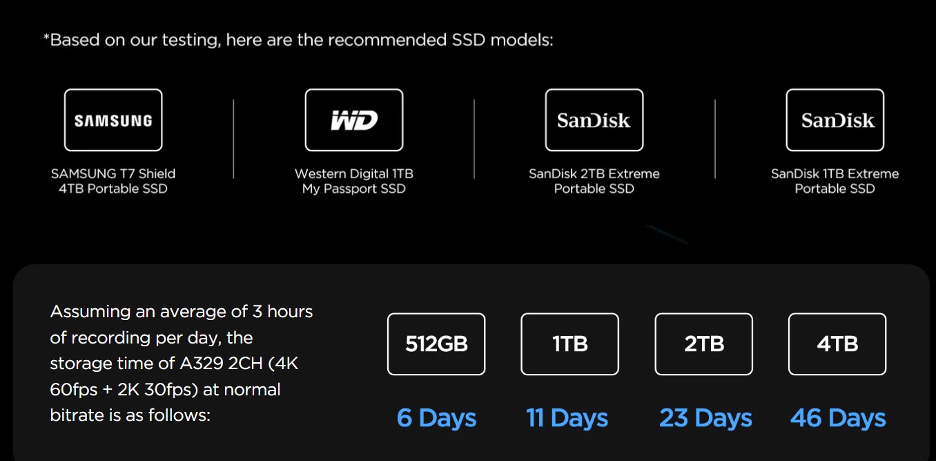Select the SanDisk logo above 1TB Extreme
936x461 pixels.
tap(835, 120)
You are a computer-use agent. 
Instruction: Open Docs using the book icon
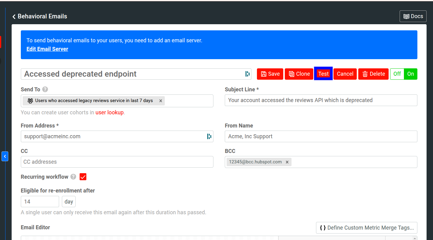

■ The task:
Rewrite all the records with "Docs" changed to "Documents" and everything else left as is, and omit the pictures.

■ Worked answer:
Select the SanDisk logo above 1TB Extreme
936x461 pixels.
tap(835, 120)
You are a computer-use agent. 
Instruction: Open Documents using the book icon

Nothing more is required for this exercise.